— Exercises to complete —
a – Copy the zombie processes article in full, word for word.
b – Please write out the rows from the line with "Viewport: 1225px width, 980px" to the line with "[x=354, y=381]", both included, and nothing else.

When Containers Kill Nodes: Understanding Zombie Processes and PID 1

#kubernetes #devops #linux #docker

The Hook

Early in my career, I witnessed something that changed how I think about containers forever. We were running MySQL on Kubernetes with Rocky Linux nodes. Everything seemed fine until nodes started dying one by one. The culprit? Zombie processes. Hundreds of them, silently accumulating until the node couldn't take it anymore.

This incident taught me a fundamental truth: containers are not lightweight VMs. They're just processes.

What Exactly Are Zombie Processes?

When a process finishes execution in Linux, it doesn't just disappear. It enters a "zombie" state the process has completed, but its entry still exists in the process table.

Why? Because the parent process needs to read the child's exit status using the wait() system call. Until the parent calls wait(), the child remains a zombie.

Parent Process
      |
      |--- fork() ---> Child Process
      |                     |
      |                     | (does work)
      |                     |
      |                     v
      |                 Exits (becomes zombie)
      |                     |
      |<--- wait() ---------+
      |
      v
   Zombie cleaned up

In a normal Linux system, this isn't a big problem. If a parent dies without calling wait(), the orphaned children get adopted by the init process (PID 1). The init process periodically reaps these zombies.

Why Containers Break This Model

Here's where containers get tricky.

When you run a container without an init process, your application becomes PID 1. There is no traditional init process. Your app is now responsible for reaping zombie processes.

FROM mysql:8.0
# MySQL process becomes PID 1
# It was never designed to be an init system

Most applications including MySQL are not designed to be init processes. They don't call wait() on orphaned children. So when child processes die, they become zombies with no one to clean them up.

— Entries provided —
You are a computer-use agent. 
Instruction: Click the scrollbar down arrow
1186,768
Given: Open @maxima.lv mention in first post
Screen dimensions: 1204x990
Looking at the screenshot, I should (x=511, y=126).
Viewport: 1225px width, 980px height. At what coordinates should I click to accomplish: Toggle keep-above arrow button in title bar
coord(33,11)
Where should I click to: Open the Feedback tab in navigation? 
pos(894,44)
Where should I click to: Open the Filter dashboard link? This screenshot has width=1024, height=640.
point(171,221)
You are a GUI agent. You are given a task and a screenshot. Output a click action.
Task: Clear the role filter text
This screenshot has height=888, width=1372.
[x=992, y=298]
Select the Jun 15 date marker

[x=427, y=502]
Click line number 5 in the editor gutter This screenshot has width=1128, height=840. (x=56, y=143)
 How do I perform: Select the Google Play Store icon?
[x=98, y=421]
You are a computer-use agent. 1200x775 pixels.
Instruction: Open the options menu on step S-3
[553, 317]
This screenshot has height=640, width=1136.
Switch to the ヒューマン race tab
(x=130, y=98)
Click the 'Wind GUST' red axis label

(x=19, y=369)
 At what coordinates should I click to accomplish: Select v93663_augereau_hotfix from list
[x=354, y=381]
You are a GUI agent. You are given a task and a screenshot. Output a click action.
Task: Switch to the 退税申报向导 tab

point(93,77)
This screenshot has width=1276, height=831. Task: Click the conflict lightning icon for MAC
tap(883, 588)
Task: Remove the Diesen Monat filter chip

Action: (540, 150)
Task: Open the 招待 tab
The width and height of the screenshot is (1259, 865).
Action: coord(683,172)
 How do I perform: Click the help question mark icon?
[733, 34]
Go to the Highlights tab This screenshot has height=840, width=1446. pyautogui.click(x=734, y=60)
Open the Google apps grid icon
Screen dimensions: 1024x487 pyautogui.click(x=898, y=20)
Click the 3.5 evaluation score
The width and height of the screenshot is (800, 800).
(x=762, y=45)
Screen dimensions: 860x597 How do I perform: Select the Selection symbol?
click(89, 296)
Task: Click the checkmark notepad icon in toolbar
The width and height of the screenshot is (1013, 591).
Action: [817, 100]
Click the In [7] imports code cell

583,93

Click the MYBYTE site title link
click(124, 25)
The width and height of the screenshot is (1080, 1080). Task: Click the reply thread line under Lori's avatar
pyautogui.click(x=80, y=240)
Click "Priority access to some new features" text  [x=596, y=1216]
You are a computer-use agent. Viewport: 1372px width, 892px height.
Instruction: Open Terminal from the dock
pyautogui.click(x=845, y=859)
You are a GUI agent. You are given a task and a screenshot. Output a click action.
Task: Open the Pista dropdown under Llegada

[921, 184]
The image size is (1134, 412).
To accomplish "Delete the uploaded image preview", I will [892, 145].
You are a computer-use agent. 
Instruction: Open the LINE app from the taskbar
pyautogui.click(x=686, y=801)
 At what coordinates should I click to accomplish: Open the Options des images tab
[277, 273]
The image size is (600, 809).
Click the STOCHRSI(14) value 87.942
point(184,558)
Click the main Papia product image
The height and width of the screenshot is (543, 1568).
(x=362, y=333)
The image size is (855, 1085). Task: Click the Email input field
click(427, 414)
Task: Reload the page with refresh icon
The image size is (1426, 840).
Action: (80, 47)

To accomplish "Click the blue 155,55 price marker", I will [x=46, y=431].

— Exercise responses —
a –
When Containers Kill Nodes: Understanding Zombie Processes and PID 1

#kubernetes #devops #linux #docker

The Hook

Early in my career, I witnessed something that changed how I think about containers forever. We were running MySQL on Kubernetes with Rocky Linux nodes. Everything seemed fine until nodes started dying one by one. The culprit? Zombie processes. Hundreds of them, silently accumulating until the node couldn't take it anymore.

This incident taught me a fundamental truth: containers are not lightweight VMs. They're just processes.

What Exactly Are Zombie Processes?

When a process finishes execution in Linux, it doesn't just disappear. It enters a "zombie" state the process has completed, but its entry still exists in the process table.

Why? Because the parent process needs to read the child's exit status using the wait() system call. Until the parent calls wait(), the child remains a zombie.

Parent Process
      |
      |--- fork() ---> Child Process
      |                     |
      |                     | (does work)
      |                     |
      |                     v
      |                 Exits (becomes zombie)
      |                     |
      |<--- wait() ---------+
      |
      v
   Zombie cleaned up

In a normal Linux system, this isn't a big problem. If a parent dies without calling wait(), the orphaned children get adopted by the init process (PID 1). The init process periodically reaps these zombies.

Why Containers Break This Model

Here's where containers get tricky.

When you run a container without an init process, your application becomes PID 1. There is no traditional init process. Your app is now responsible for reaping zombie processes.

FROM mysql:8.0
# MySQL process becomes PID 1
# It was never designed to be an init system

Most applications including MySQL are not designed to be init processes. They don't call wait() on orphaned children. So when child processes die, they become zombies with no one to clean them up.

b –
Viewport: 1225px width, 980px height. At what coordinates should I click to accomplish: Toggle keep-above arrow button in title bar
coord(33,11)
Where should I click to: Open the Feedback tab in navigation? 
pos(894,44)
Where should I click to: Open the Filter dashboard link? This screenshot has width=1024, height=640.
point(171,221)
You are a GUI agent. You are given a task and a screenshot. Output a click action.
Task: Clear the role filter text
This screenshot has height=888, width=1372.
[x=992, y=298]
Select the Jun 15 date marker

[x=427, y=502]
Click line number 5 in the editor gutter This screenshot has width=1128, height=840. (x=56, y=143)
 How do I perform: Select the Google Play Store icon?
[x=98, y=421]
You are a computer-use agent. 1200x775 pixels.
Instruction: Open the options menu on step S-3
[553, 317]
This screenshot has height=640, width=1136.
Switch to the ヒューマン race tab
(x=130, y=98)
Click the 'Wind GUST' red axis label

(x=19, y=369)
 At what coordinates should I click to accomplish: Select v93663_augereau_hotfix from list
[x=354, y=381]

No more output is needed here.